Aos poucos, vários mitos sobre o envelhecimento vêm sendo quebrados. O que, aliás, é absolutamente salutar para uma sociedade em que as pessoas passam a viver mais – e devem fazer isso com qualidade. Um dos paradigmas em xeque, agora, é o de que os jovens são mais criativos que os mais maduros. Alguns estudos em áreas diferentes do conhecimento mostram que isso não é verdade. E que a criatividade dos 50+ é algo que tem de ser reconhecido – e exercitado.
Uma das pesquisas que investigou o tema foi realizada na Universidade de Ohio, nos Estados Unidos. Lá, o professor e pesquisador Bruce Weinberg e seus colegas se debruçaram sobre 31 ganhadores do Prêmio Nobel de Economia. Os trabalhos desses vencedores foram divididos entre os mais conceituais e os mais experimentais.

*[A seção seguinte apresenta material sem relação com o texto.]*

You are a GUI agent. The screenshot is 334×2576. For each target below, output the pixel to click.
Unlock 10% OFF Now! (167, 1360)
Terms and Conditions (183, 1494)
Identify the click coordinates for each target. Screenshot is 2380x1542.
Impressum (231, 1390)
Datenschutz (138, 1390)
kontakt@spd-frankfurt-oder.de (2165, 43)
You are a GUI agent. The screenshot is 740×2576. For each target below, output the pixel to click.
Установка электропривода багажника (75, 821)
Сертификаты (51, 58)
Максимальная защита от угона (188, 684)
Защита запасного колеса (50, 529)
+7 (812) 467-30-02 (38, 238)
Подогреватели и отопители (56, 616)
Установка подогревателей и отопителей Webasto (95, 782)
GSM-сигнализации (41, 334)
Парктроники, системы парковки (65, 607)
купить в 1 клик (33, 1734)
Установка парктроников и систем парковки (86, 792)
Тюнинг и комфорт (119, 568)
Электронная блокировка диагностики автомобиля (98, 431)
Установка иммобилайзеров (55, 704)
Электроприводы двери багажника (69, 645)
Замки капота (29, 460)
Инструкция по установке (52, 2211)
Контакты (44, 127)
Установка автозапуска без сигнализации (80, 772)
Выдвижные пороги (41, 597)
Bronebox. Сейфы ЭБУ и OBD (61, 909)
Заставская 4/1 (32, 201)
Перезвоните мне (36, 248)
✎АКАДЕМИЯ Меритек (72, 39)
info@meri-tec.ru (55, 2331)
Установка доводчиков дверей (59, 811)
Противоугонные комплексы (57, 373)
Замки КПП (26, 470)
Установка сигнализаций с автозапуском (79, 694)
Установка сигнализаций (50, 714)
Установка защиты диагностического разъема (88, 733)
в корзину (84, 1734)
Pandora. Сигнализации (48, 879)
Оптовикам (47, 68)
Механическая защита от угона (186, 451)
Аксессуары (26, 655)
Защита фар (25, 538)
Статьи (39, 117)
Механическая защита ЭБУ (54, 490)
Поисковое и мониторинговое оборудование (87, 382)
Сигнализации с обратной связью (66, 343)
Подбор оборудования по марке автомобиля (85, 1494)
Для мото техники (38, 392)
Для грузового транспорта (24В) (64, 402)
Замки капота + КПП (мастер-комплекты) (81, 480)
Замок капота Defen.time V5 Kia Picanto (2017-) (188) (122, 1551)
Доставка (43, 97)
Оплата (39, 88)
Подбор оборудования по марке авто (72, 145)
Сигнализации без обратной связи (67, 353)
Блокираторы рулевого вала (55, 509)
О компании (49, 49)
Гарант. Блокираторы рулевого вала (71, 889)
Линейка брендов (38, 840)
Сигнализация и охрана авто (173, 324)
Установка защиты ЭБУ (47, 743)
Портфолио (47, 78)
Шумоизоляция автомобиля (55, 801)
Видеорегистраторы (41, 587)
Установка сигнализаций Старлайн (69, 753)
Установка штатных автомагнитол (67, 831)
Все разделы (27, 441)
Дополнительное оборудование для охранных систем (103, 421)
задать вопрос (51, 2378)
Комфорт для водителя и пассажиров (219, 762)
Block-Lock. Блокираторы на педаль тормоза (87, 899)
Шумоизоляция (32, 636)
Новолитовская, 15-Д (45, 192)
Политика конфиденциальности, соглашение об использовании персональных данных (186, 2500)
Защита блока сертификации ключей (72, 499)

Concluiu-se, então, que os ganhadores que enveredaram pelo campo conceitual eram de fato mais jovens, com idades entre 25 e 29 anos. Por outro lado, os que levaram o Nobel de Economia com o foco em realizações experimentais chegaram ao auge do reconhecimento com idades entre 50 e 57 anos.
Criatividade nas diferentes fases da vida
Em entrevista ao Instituto de Longevidade Mongeral Aegon, o professor Bruce Weinberg explicou que “pessoas cujo trabalho é mais experimental e empírico tendem a alcançar seus melhores resultados em uma fase mais avançada da carreira, porque elas acumulam conhecimento”, afirma. “Pessoas cuja atuação é mais abstrata e conceitual tendem a fazer seus melhores trabalhos mais cedo em suas carreiras. Isso pode explicar, por exemplo, por que tantas companhias de internet são fundadas por jovens.”
Nesse sentido, o conselho do pesquisador é para que os mais maduros de fato tirem proveito do diferencial dos conhecimentos reunidos ao longo da vida. “Eu diria que alguém cujo trabalho é mais empírico ou experimental deve seguir atuando em questões com esse perfil, para que aproveite na aplicação prática a vantagem do conhecimento que acumulou”, determina.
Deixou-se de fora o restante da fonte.